On The Permissibility of Contracts

Joe Bradford

| 02/10/2010

The general rule for all contracts, and especially in sales, is validity. Unless something is found deficient then the contract remains valid, such as:

1- one of the contracting parties lacking legal capacity

2- one of the objects of contract containing Riba or Gharar

3- or the fact that the object of sale is expressing forbidden, such as alcohol or pork-derivatives,

4- or the fact that is has no real or nominal value, for example a grain of sand

5- or the time of contract is sacred and as such it is not permissible to contract during, such as after the call to prayer on Friday

If the previous are avoided, any contract is permissible regardless of its structure.

If this view was actually implemented in Islamic finance today, we would probably see a lot more innovation and creativity in financing solutions. However, the system currently in vogue is one that depends solely on medieval contract forms, and any new introduction must be related back to that small pool of medieval approved contracts.

While  reasoning behind this is that Umar, the second caliph of Islam, said “No one will contract business in our market unless he has learned the rulings surrounding sales.”Yet this, at face value, seems to run in the face of the hadith “The greatest of Muslims in sin is the one that asked about something that was permitted and is then forbidden because of his questioning.”

To reconcile the two, it can simply be said that the legislative weight of Umar’s statement is less than that of a statement of the Prophet. To understand this further, the circumstances behind Umar’s statement should be analyzed to see if it applied generally to all transactions or specifically to a certain type.

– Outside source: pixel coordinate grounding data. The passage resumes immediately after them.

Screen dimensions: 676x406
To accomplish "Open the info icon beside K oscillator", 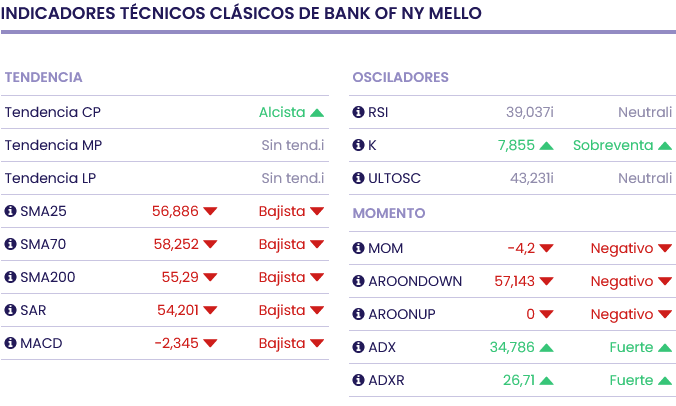I will [x=359, y=145].
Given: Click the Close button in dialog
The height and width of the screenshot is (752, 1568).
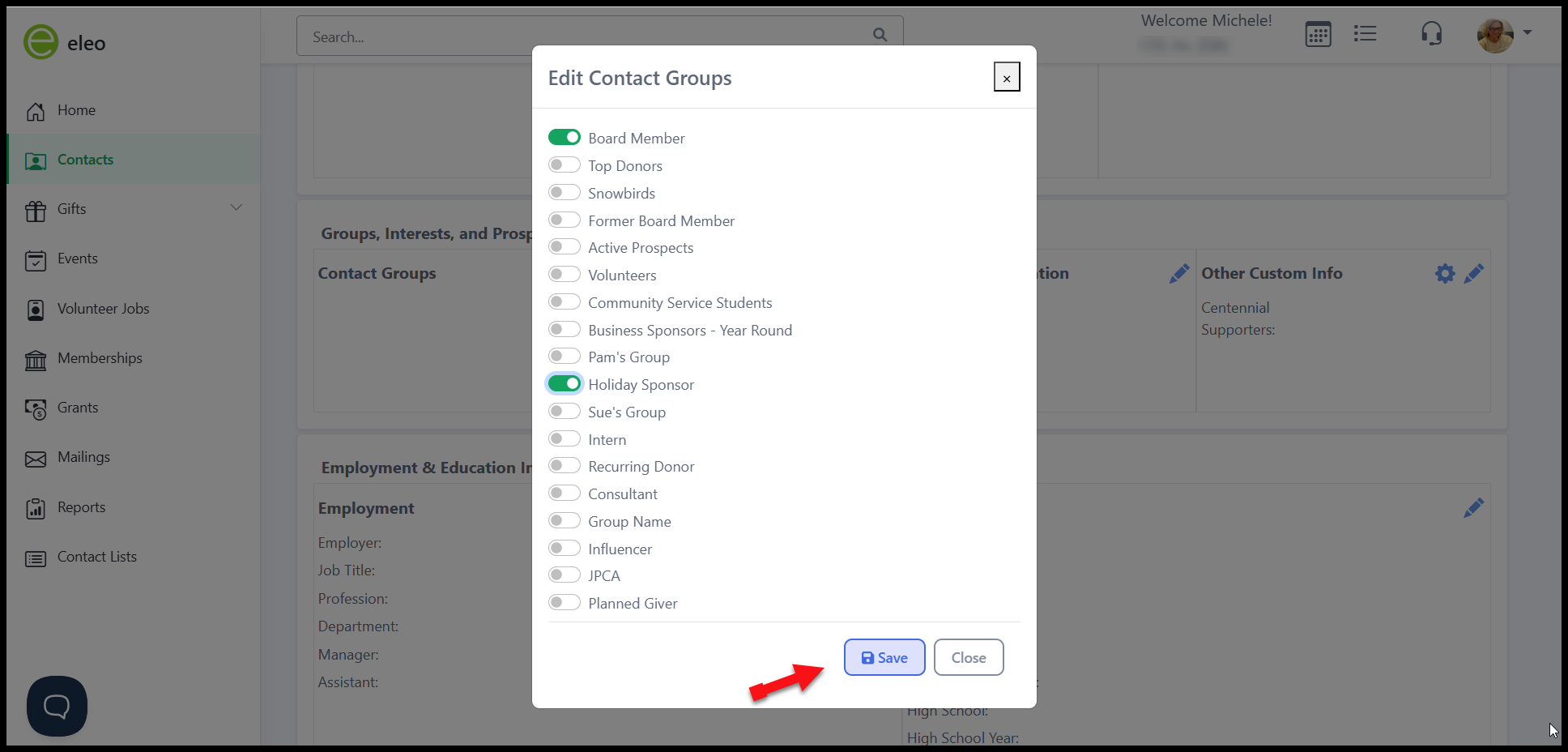Looking at the screenshot, I should 969,657.
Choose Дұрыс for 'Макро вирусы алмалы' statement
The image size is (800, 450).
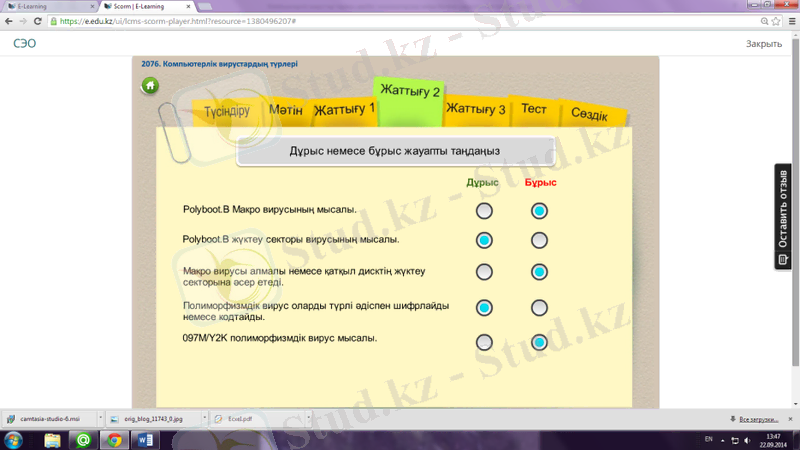[x=484, y=272]
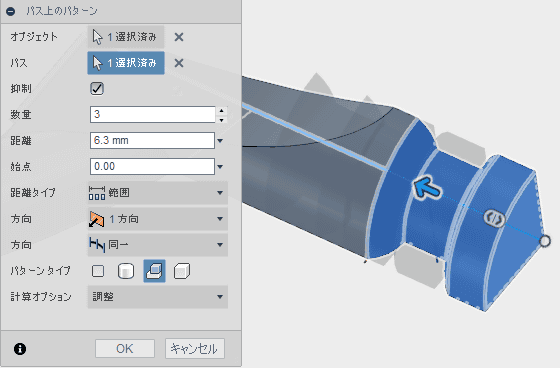
Task: Open the info icon at dialog bottom
Action: pyautogui.click(x=20, y=349)
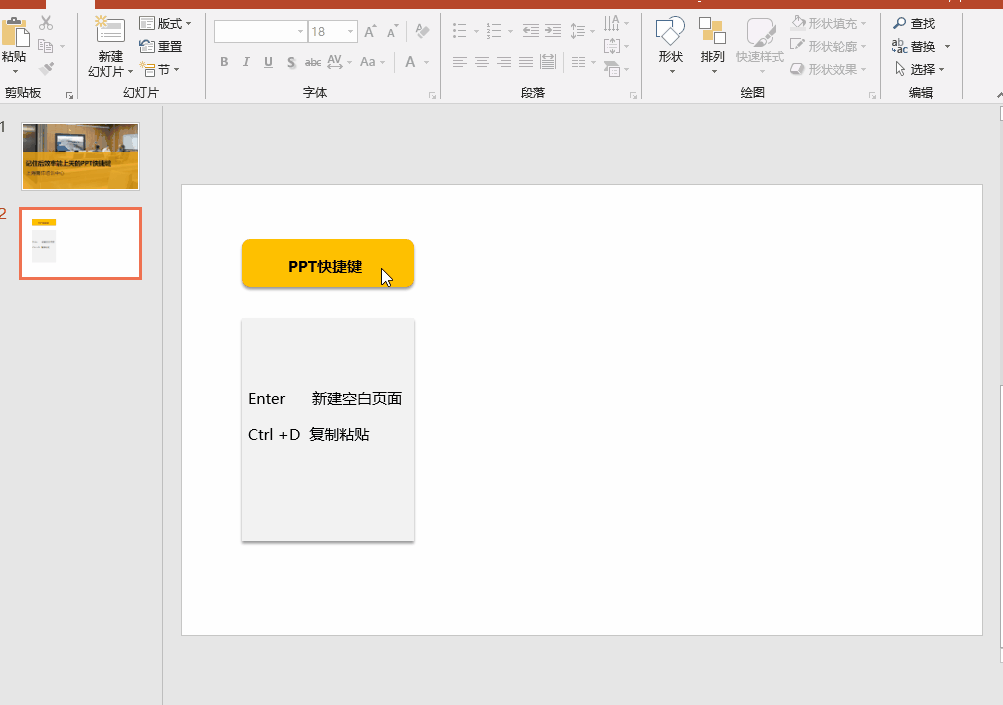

As a general principle, the statements of the Sahabah are not to be taken according to their general connotations, unlike the Hadith of the Prophet.

Additionaly, it is possible that Umar’s statement was an act of trade regulation, based on the general principle of “preventing harm”, thus a policy and not an expression of substantive law.

Thirdly, the base ruling of all transactions is that they are permissible; this fact is agreed upon by all scholars except for Ibn Hazm of the Dhahiri School. Ibn Hazm held that all contracts must be approved of by God and his Messenger in order for us to use them. Even though the majority of scholars differed with Ibn Hazm in principle, by insisting on medieval contract forms they seemingly agree with him in practice.

This can be seen as mainly the product of the normalization period of Islamic law, which occurred between the 6th to 8th centuries. While this process has benefits in providing a redundant system for litigation and judicial procedure, it had a negative effect on legal research and to some extent social norms and acceptable practice, as everything was relegated back to a era affected by different socio-economic constraints. This system caused even more problems in the pre-colonial period, not allowing the legal systems of Muslim lands to adapt to the challenges that it faced from the rising economic power of Europe.

In conclusion, when looking for the “islamicity” of any contract, we do not need to look far, and many stipulations that were mentioned in the books of Islamic Law were mentioned to help in decision making during dispute resolution, not for product validation and creation.